Not all compost bins require manual aeration. Self-aerating composters are designed with components that break up clumps and inject fresh air. One of the more popular features is a tumbling bin. Tumbling compost bins are designed with a metal rod through the center that acts as a pivot point. The bins spin around this metal rod, and gravity pulls compost across the metal rod. As the contents of a tumbling composter fall, they break apart against the metal axle and fresh air is blended into the mix. Other composters include fins that stir the compost when it is tumbled or stirring rods that can be cranked with a lever on the side of the bin. Electric and manual models are available.

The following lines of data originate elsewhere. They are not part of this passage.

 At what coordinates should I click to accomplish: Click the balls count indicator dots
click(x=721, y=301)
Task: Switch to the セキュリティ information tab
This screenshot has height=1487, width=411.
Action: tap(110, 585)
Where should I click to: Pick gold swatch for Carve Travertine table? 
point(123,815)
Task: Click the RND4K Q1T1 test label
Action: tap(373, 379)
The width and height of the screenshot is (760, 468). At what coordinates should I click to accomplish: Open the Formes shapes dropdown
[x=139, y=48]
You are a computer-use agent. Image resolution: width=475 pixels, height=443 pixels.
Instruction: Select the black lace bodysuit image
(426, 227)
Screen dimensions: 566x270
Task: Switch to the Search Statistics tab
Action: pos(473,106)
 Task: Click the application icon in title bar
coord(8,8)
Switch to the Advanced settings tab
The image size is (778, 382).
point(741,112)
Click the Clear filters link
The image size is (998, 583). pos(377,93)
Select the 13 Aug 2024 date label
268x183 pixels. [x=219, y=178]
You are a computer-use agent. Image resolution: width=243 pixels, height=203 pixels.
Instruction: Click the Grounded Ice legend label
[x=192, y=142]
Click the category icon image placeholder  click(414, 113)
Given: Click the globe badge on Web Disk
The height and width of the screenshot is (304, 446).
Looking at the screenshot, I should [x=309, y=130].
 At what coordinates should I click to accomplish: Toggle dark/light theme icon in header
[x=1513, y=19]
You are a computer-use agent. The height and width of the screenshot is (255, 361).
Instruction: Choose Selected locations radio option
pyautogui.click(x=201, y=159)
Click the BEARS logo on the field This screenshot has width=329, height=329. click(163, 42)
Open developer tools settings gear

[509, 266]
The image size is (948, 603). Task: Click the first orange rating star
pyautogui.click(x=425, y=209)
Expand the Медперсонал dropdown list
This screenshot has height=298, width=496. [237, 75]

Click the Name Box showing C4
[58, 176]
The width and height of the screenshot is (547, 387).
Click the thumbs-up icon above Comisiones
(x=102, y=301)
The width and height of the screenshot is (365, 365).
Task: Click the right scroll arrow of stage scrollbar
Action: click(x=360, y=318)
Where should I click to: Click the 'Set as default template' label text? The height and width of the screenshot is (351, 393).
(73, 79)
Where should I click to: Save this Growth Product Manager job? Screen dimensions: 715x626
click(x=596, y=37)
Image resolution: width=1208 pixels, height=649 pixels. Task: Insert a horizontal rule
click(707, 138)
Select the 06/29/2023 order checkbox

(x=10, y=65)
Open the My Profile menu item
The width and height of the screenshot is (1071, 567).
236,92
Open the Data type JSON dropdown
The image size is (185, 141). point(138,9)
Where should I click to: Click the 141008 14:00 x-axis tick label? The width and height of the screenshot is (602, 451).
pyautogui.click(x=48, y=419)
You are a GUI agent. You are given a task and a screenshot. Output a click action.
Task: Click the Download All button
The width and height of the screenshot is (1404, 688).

Compost bins with bottoms vs ground sitting compost bins
Composters usually sit on the ground, so many composters are designed with only sides and a lid. This reduces the weight of the composter and it also allows compost tea to filter into the earth below. Ground sitting composters can help fight erosion. When bottomless composters are placed over sink holes or cracks in the ground, the finished compost will naturally settle into crevices. Composters without a bottom can even be used to help keep underground bulbs warm during the winter and jump start the germination of certain seeds.
Compost piles and trenches
Compost bins make composting easier, but some people prefer to use compost piles or compost trenches. There is no need for a container when composting, but these types of composting require very different ground preparation. Compost piles are built on top of the ground, which should be cleared of weeds or other plants that might intrude. A fully functioning compost pile can get hot enough to sterilize weeds, but piles on the ground rarely reach optimal temperature. They are usually designed to support their own weight, with layers of twigs between other compost. Compost piles occasionally require turning and may need to be watered in dry climates. Compost piles can attract insects, rodents, and larger animals, so they should be located away from buildings and gardens.
Compost trenches, on the other hand, are dug into the ground. Compost pits operate the same way that a latrine or trash midden does, and should be dug at least 3 feet below the surface to keep animals away. Composting is not recommended in areas with bears, and you should check local laws before building a compost pile or digging a trench.